On the other hand, as long as the bed of the sea remained
stationary, THICK deposits could not have been accumulated in the
shallow parts, which are the most favourable to life. Still less could
this have happened during the alternate periods of elevation; or, to
speak more accurately, the beds which were then accumulated will have
been destroyed by being upraised and brought within the limits of the
coast-action.
Thus the geological record will almost necessarily be rendered
intermittent. I feel much confidence in the truth of these views, for
they are in strict accordance with the general principles inculcated
by Sir C. Lyell; and E. Forbes independently arrived at a similar
conclusion.
One remark is here worth a passing notice.
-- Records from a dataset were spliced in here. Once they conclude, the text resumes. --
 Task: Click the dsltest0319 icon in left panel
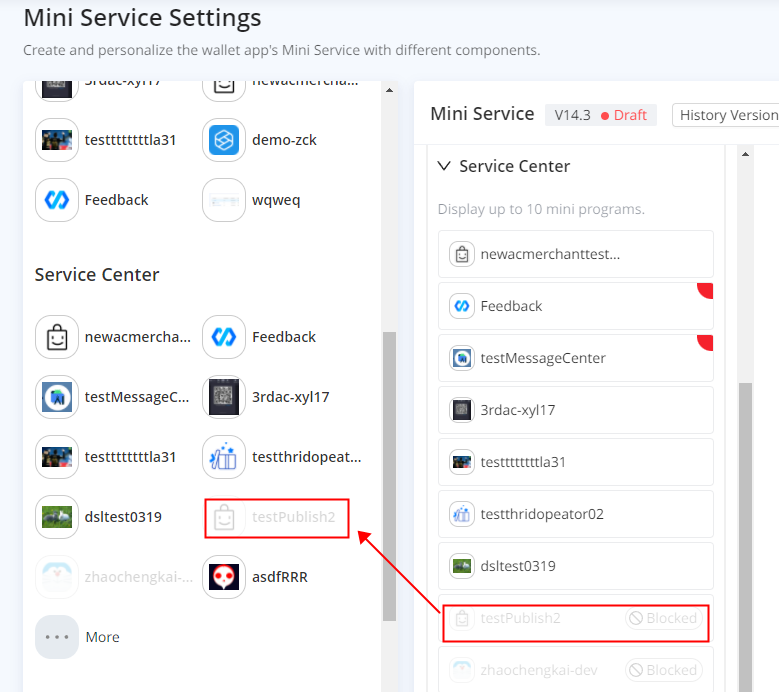coord(57,517)
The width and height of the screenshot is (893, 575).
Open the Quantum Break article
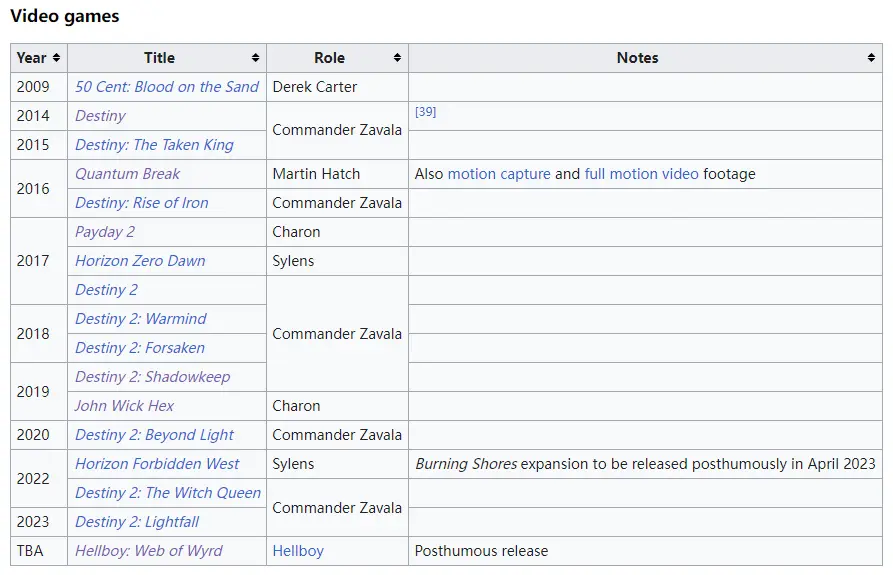tap(127, 174)
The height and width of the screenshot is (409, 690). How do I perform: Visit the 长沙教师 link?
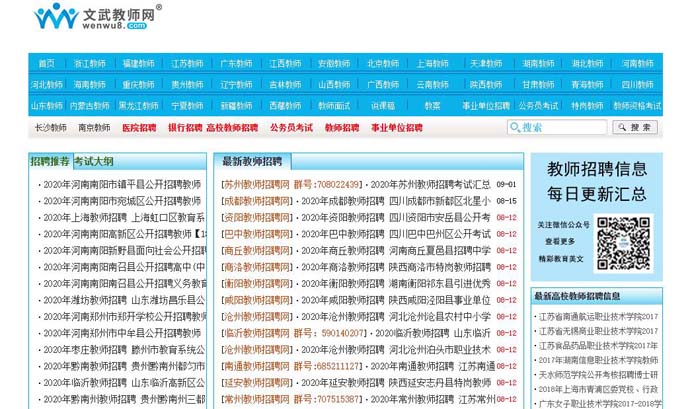pos(50,128)
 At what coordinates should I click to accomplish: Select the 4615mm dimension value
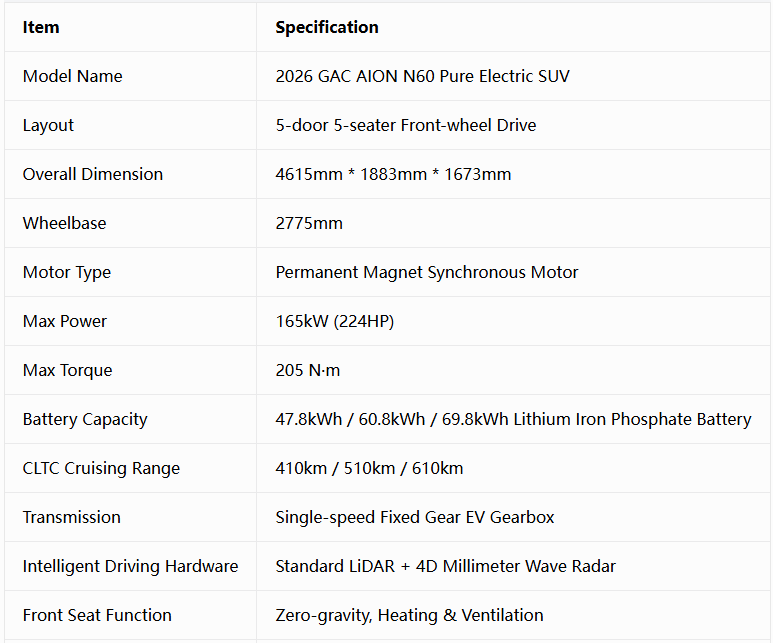tap(309, 174)
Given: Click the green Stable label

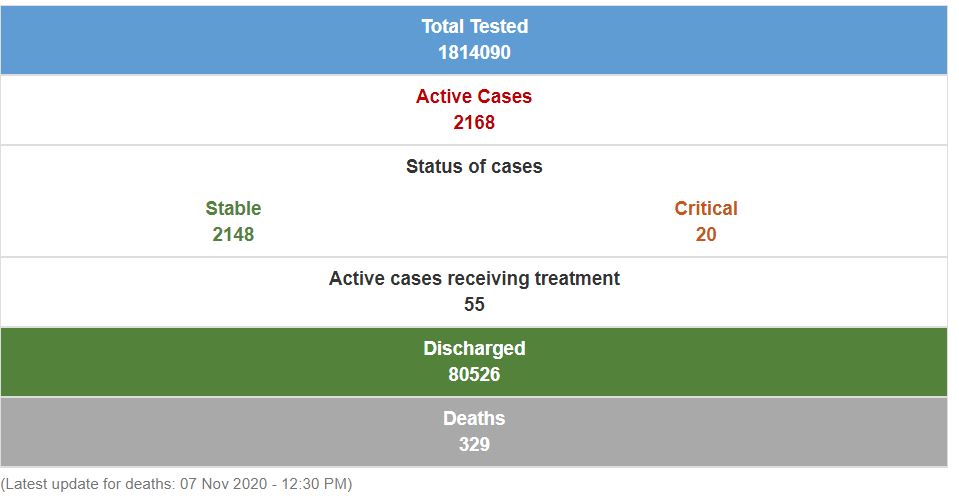Looking at the screenshot, I should [x=233, y=209].
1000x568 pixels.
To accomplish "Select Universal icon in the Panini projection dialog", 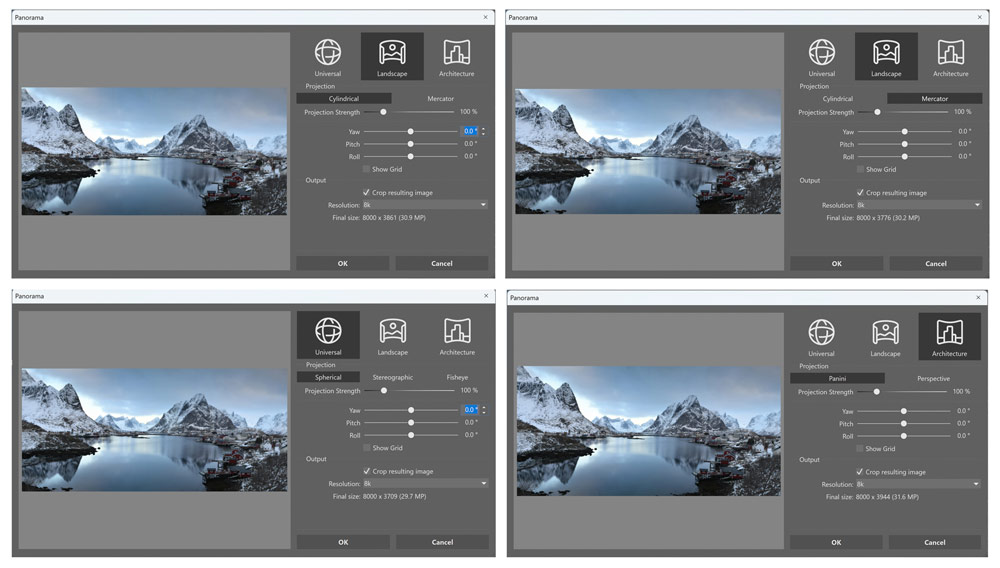I will tap(821, 337).
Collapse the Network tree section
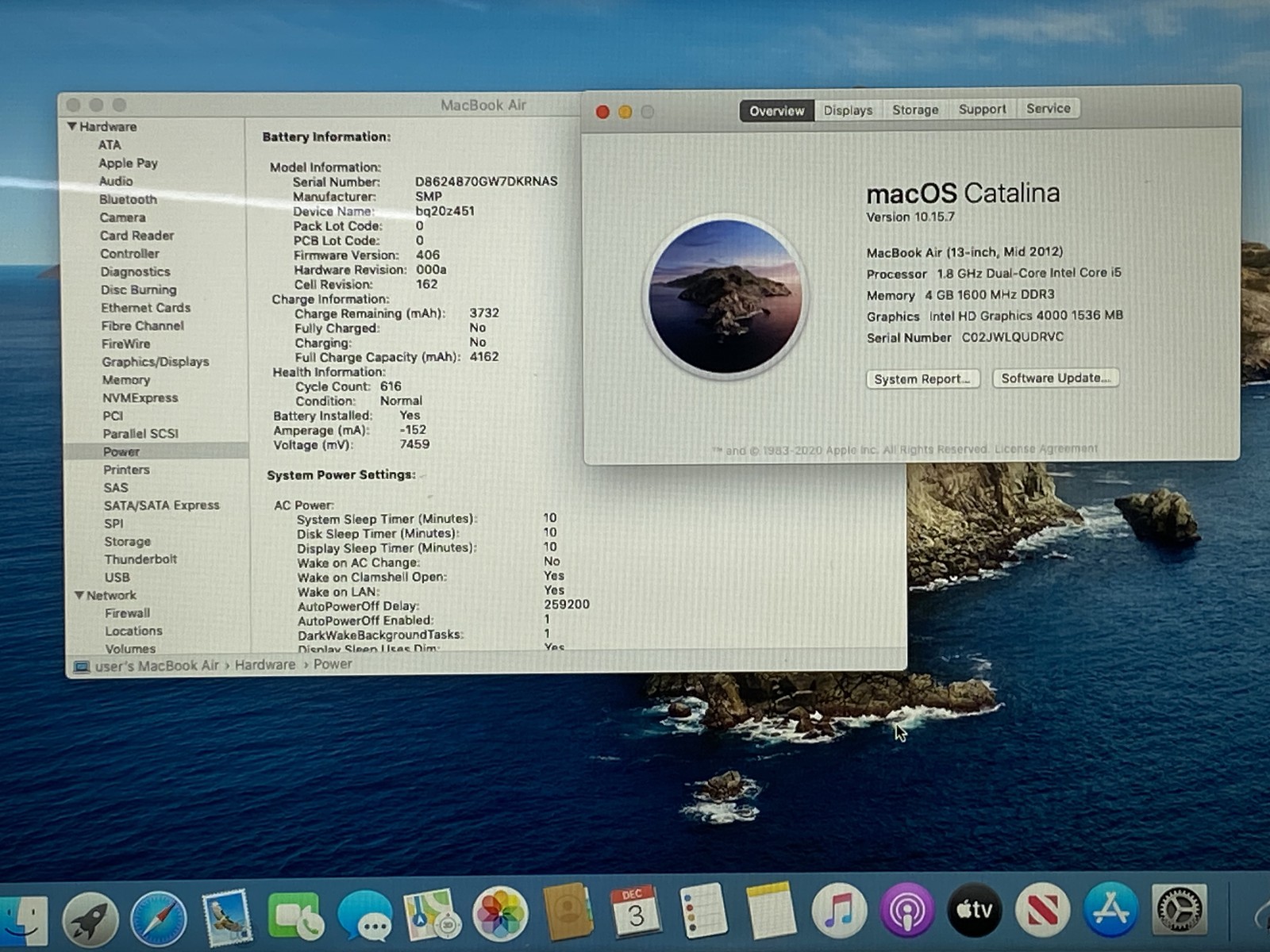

During periods of elevation
the area of the land and of the adjoining shoal parts of the sea will
be increased, and new stations will often be formed;--all
circumstances most favourable, as previously explained, for the
formation of new varieties and species; but during such periods there
will generally be a blank in the geological record. On the other hand,
during subsidence, the inhabited area and number of inhabitants will
decrease (excepting the productions on the shores of a continent when
first broken up into an archipelago), and consequently during
subsidence, though there will be much extinction, fewer new varieties
or species will be formed; and it is during these very periods of
subsidence, that our great deposits rich in fossils have been
accumulated.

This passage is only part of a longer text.